I haven't tried 9.04, but the default install of 8.04 LTS is very bare-bones. I believe they include only whatever is in the standard Ubuntu server install.

FWIW, I've been impressed with memory usage - for whatever reason, each Apache instance seems to use ~10MB less memory on Ubuntu vs. CentOS. This is based on numbers from top, which may not be exact but give a rough estimate (shared memory for each instance is comparable on both systems).

If you're running MySQL, there are tweaks that can be done to it to save memory if needed.

@jjeffus:

Is there a way to reduce the default memory footprint of Ubuntu 9.04?
Why yes! Install Debian 5.0 :D

250 MB base install, plus a bit of apt-pinning on the side if needs be…

Edit: if you mean that new fangled random access brouhaha: carefully tune your my.cnf (see /usr/share/doc/mysql-server-5.0/examples), php-fastcgi threads, replace Apache with Nginx/Lighttpd/etc., and use munin to see how it all performs over time.

@mjrich:

@jjeffus:

Is there a way to reduce the default memory footprint of Ubuntu 9.04?
Why yes! Install Debian 5.0 :D

250 MB base install, plus a bit of apt-pinning on the side if needs be…

Edit: if you mean that new fangled random access brouhaha: carefully tune your my.cnf (see /usr/share/doc/mysql-server-5.0/examples), php-fastcgi threads, replace Apache with Nginx/Lighttpd/etc., and use munin to see how it all performs over time.

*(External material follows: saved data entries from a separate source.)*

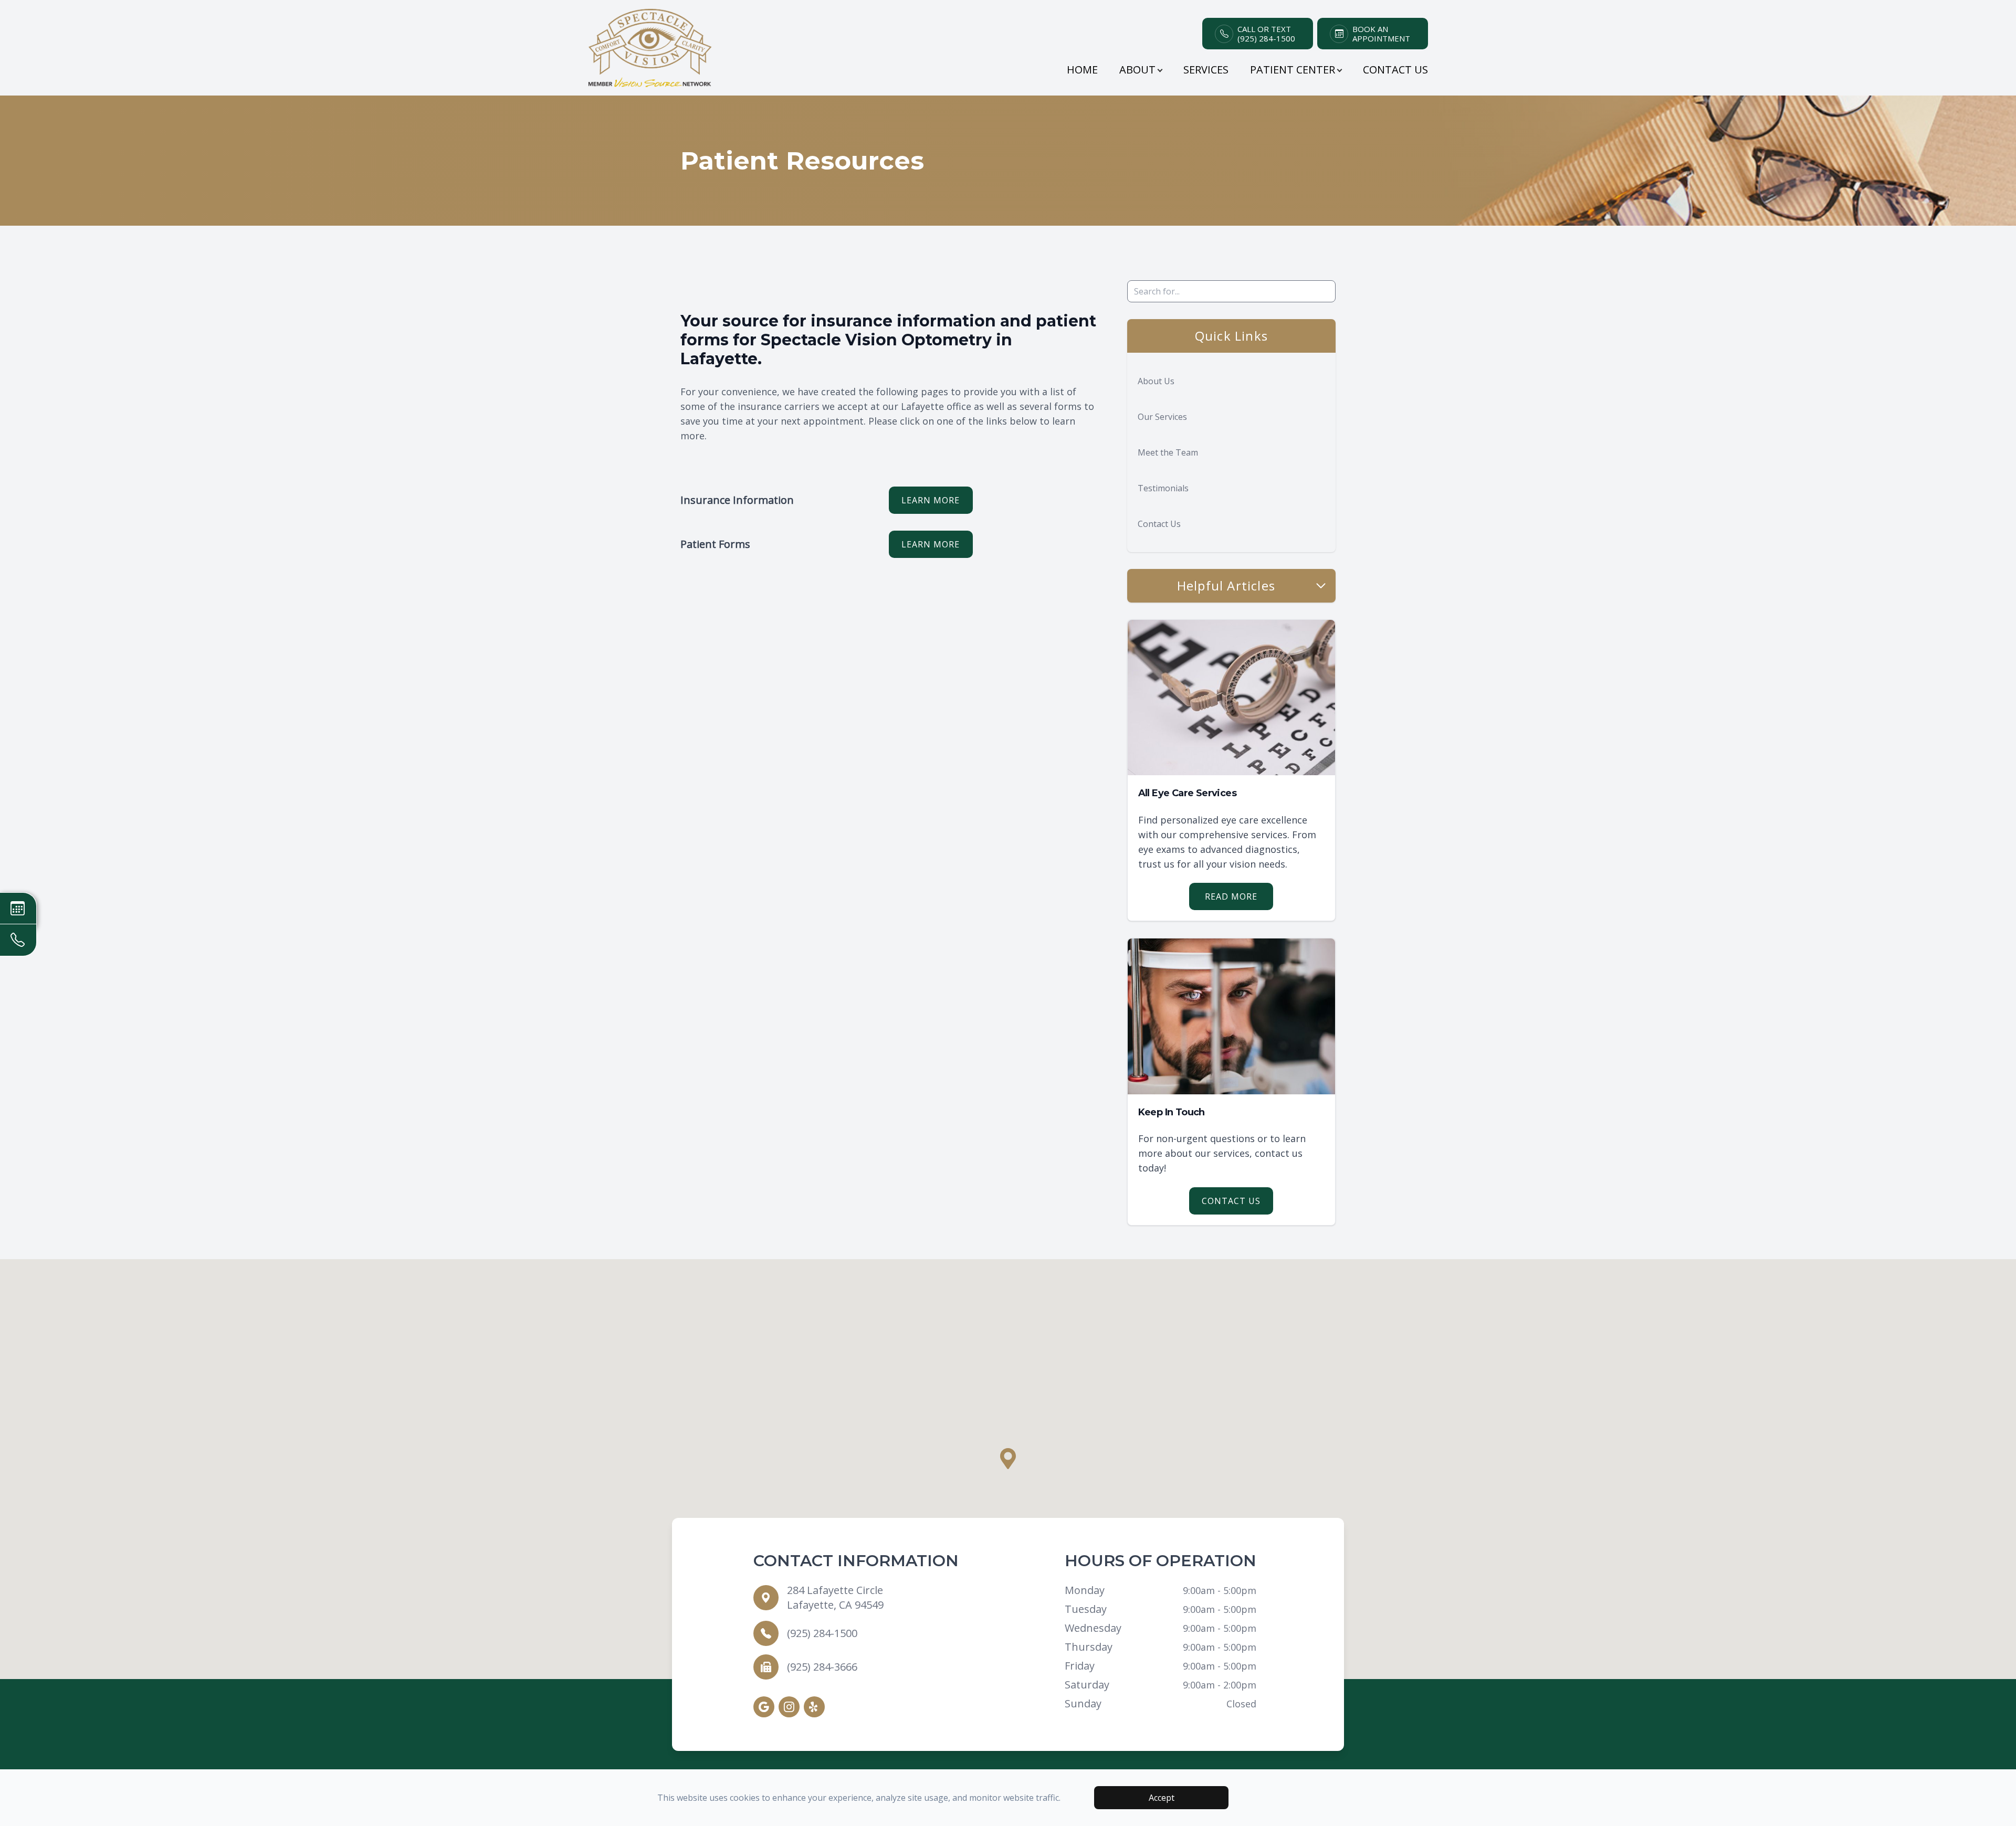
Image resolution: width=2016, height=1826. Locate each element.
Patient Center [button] (1292, 69)
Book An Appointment (1381, 33)
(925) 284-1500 (822, 1633)
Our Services (1162, 417)
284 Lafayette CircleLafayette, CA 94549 (835, 1597)
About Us (1156, 381)
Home (1082, 69)
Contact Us (1395, 69)
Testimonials (1163, 488)
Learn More (930, 500)
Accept (1161, 1797)
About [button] (1137, 69)
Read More (1231, 896)
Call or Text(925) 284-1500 (1266, 33)
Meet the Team (1168, 452)
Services (1205, 69)
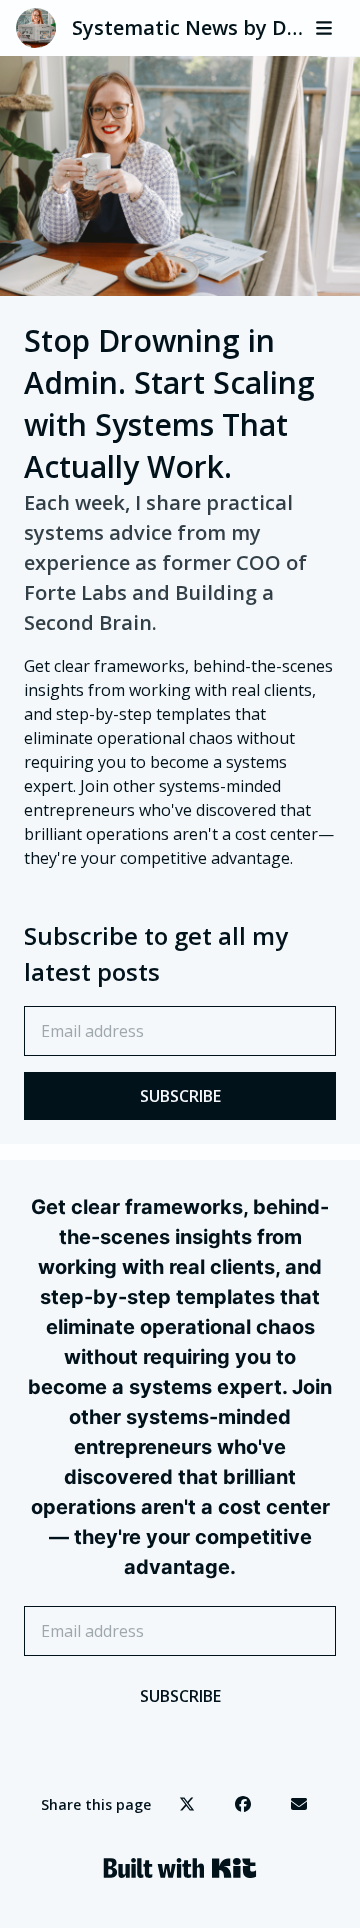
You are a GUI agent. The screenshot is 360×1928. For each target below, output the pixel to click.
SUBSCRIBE (180, 1096)
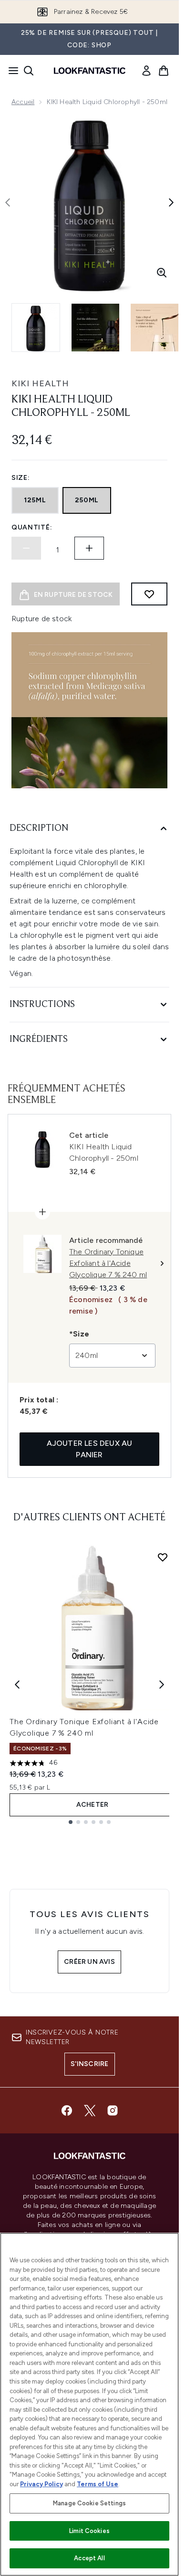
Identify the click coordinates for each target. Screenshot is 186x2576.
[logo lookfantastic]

I just tried Nginx for the first time over the last 24hours. Of course this is far from a production server, but it is way smaller than Apache. Wow! I've been using Apache for years, it is interesting to find that there are now several serious contenders for an httpd.

> tried Nginx for the first time over the last 24hours. Of course this is far from a production server, but it is way smaller than Apache. Wow!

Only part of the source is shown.